2. The method of claim 1, wherein the decoding unit comprises an attention model and channel attention mechanism unit;

integrating the hidden layer image features and the word features through the decoding unit to obtain a target image edited by the original image, wherein the target image comprises:

the attention model carries out attention calculation on the hidden layer image characteristics based on the word characteristics to obtain a first image;

the channel attention mechanism unit determines a weight value corresponding to each channel of the first image based on the hidden layer image characteristics, performs weighting processing on the channel characteristics of the corresponding channel based on the weight value to obtain a second image, and takes the second image as a target image after the original image is edited.

3. The method of claim 2, wherein the decoding unit further comprises an upsampling unit and a convolutional layer;

before the attention model performs attention calculation on the hidden layer image feature based on the word feature to obtain a first image, the method further includes:

the up-sampling unit up-samples the hidden layer image characteristics;

and performing channel compression on the image characteristics of the up-sampled hidden layer through the convolution layer in the decoding unit.

4. The method of claim 1, wherein the image editing model further comprises an unconditional discriminator and a conditional discriminator;

after obtaining the edited target image of the original image, the method further comprises the following steps:

judging the retention effect of the target image on the non-editing area of the original image through the unconditional discriminator;

and judging the editing effect of the target image based on the global text features through the condition discriminator.

5. An image editing apparatus, characterized in that the apparatus comprises:

the system comprises an original image and target text acquisition module, a target text editing module and a target text editing module, wherein the original image and target text acquisition module is used for acquiring an original image to be edited and a target text corresponding to the original image; the target text is used for editing the original image;

the target image acquisition module is used for inputting the original image into a convolutional layer in the image editing model, extracting global image features of the original image through the convolutional layer, simultaneously inputting the target text into the text encoder, and extracting global text features and word features of the target text through the text encoder; fusing the global image features and the global text features through the residual blocks to obtain hidden layer image features; and integrating the hidden layer image characteristics and the word characteristics through the decoding unit to obtain a target image edited by the original image.

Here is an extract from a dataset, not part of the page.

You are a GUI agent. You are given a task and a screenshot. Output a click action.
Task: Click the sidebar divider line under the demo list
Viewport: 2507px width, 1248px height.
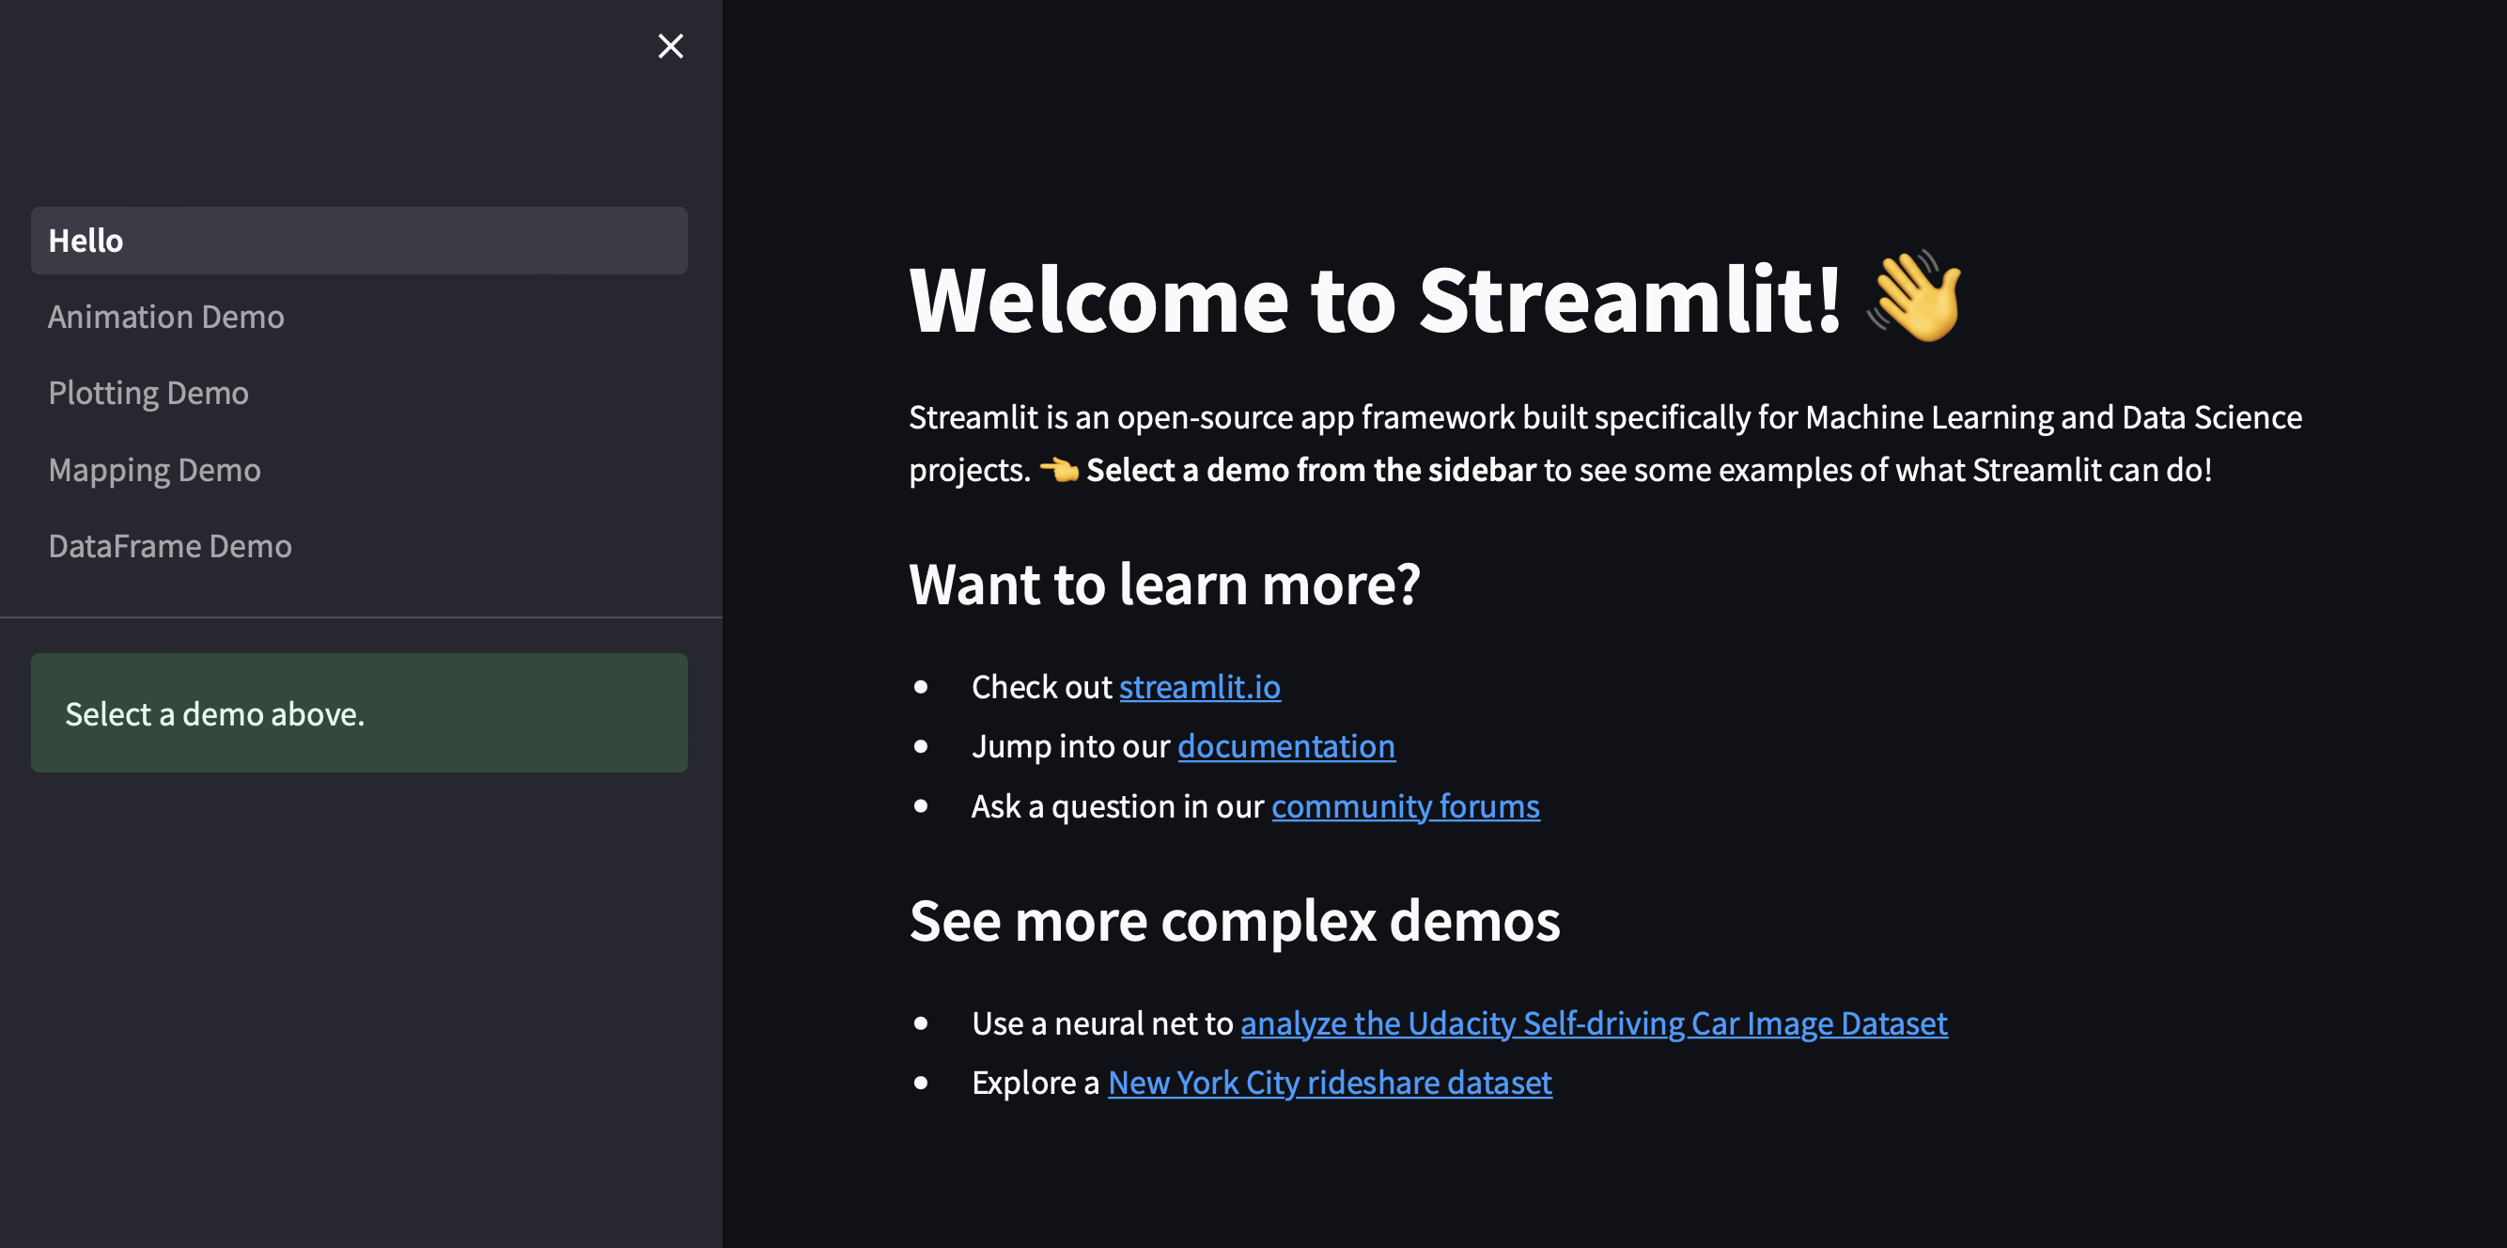(x=360, y=617)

6. The apparatus of claim 5, wherein the decoding unit comprises an attention model and channel attention mechanism unit; the target image acquisition module includes:

7. The apparatus of claim 6, wherein the decoding unit further comprises an upsampling unit and a convolutional layer; the target image acquisition module further includes:

the up-sampling sub-module is used for up-sampling the hidden layer image features through the up-sampling sub-module before the attention model carries out attention calculation on the hidden layer image features based on the word features to obtain a first image;

8. The apparatus of claim 5, wherein the image editing model further comprises an unconditional discriminator and a conditional discriminator; the device further comprises:

9. A computer-readable storage medium, on which a computer program is stored which, when being executed by a processor, carries out an image editing method as claimed in any one of claims 1 to 4.

10. An electronic device comprising a memory, a processor and a computer program stored on the memory and executable on the processor, characterized in that the processor implements the image editing method as claimed in any one of claims 1 to 4 when executing the computer program.